* Document passage

Connector enhancer of kinase suppressor of ras 2, also known as CNK homolog protein 2 (CNK2) or maguin (membrane-associated guanylate kinase-interacting protein), is an enzyme that in humans is encoded by the CNKSR2 gene.

Function 

CNKSR2 is a multidomain protein that functions as a scaffold protein to mediate the mitogen-activated protein kinase pathways downstream from Ras. This gene product is induced by vitamin D and inhibits apoptosis in certain cancer cells. It may also play a role in ternary complex assembly of synaptic proteins at the postsynaptic membrane and coupling of signal transduction to membrane/cytoskeletal remodeling.

Mechanism of action 

It is the mammalian homolog of the Drosophila gene Cnk, which is known to bind Raf, and is implicated in ras signalling. It has been show that CNKSR2 is also a Raf binding protein, and is assumed to function in bringing together the Ras signalling complex at the post synaptic density.

It is known to have two isoforms, one of which binds PSD95 and S-SCAM (synaptic scaffolding molecule) through its PDZ domain, and another which does not. Both of the isoforms are, however, known to be synaptically localized, and it is understood that this is mediated by the Pleckstrin homology domain. It's synaptic localization is not known to be affected by NMDA receptor activation. Overexpression of Maguin's C-terminal PDZ domain is known to repress synaptic localization of PSD95. In cultures, MAGUIN colocalizes with PSD95 and synaptophysin at puncta in neurites, and these puncta are first visible at 6DIV.

Proteomic work done on binding partners of Ksr2 suggests that the CNKSR2/KSR2 complex may play a role in mediating crosstalk between the MAPK, Pi3K and insulin pathways. It was found to form a complex with MEK1 (Erk2, p38), MEK2, cdk4, PI3k, the phosphatases PP2A and PP^, and also various translational, ribosomal, transport and structural proteins. It remains to be established how many of these are affected by CNKSR2, and whether this remains true for Ksr2 in the nervous system.

Densin-180 is another important synaptic protein found to interact with CNKSR2. It is known to bind at its C-terminal PDZ domain. In transfected cells, no association could be found between PSD95 and Densin-180 without the presence of CNKSR2. This brings it into a complex with CamKII and β-catenin, and further to the binding partners of CNKSR2 suggest that CNKSR2 may have a role in dendritic branching.

Mutation 
Deletions of this gene on the X-chromosome of males leads to intellectual disability and epileptic seizures.

* Input data
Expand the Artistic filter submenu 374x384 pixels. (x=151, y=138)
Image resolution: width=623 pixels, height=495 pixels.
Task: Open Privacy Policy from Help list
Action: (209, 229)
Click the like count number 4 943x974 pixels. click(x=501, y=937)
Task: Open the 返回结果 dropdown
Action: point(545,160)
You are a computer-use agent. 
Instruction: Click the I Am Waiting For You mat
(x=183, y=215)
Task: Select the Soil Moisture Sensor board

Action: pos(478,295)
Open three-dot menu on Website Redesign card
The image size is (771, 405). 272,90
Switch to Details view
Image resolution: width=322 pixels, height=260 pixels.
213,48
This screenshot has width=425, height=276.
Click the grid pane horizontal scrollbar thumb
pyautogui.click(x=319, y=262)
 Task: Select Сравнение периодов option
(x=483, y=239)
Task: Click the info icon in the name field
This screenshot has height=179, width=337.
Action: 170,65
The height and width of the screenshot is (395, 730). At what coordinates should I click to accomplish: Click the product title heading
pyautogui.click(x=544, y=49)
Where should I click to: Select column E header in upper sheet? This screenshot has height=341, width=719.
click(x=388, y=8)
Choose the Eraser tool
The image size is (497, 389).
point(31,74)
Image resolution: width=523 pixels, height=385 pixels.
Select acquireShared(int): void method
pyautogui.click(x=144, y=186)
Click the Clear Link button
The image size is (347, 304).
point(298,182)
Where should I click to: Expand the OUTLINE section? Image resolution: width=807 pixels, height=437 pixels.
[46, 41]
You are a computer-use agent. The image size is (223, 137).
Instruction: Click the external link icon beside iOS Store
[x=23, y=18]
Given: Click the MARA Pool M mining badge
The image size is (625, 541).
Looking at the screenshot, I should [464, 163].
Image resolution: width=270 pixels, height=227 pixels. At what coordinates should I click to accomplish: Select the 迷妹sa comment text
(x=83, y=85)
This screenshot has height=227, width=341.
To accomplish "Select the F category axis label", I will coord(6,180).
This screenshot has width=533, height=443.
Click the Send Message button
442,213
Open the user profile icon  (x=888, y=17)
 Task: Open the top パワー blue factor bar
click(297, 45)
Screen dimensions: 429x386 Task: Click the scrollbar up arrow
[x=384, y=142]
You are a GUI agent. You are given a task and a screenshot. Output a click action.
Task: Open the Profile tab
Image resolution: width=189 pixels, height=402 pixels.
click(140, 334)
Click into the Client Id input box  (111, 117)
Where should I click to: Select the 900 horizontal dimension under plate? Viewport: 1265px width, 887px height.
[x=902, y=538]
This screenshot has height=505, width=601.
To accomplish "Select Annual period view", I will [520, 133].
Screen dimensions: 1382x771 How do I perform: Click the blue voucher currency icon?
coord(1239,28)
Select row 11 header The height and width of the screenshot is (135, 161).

* Tasks and exercises
**a.** Repeat word for word the part of the CNKSR2 text from "Densin-180 is another" to "and epileptic seizures.".
**b.** List the section headings in the CNKSR2 text.

* Your responses
**a.**
Densin-180 is another important synaptic protein found to interact with CNKSR2. It is known to bind at its C-terminal PDZ domain. In transfected cells, no association could be found between PSD95 and Densin-180 without the presence of CNKSR2. This brings it into a complex with CamKII and β-catenin, and further to the binding partners of CNKSR2 suggest that CNKSR2 may have a role in dendritic branching.

Mutation 
Deletions of this gene on the X-chromosome of males leads to intellectual disability and epileptic seizures.

**b.**
Function
Mechanism of action
Mutation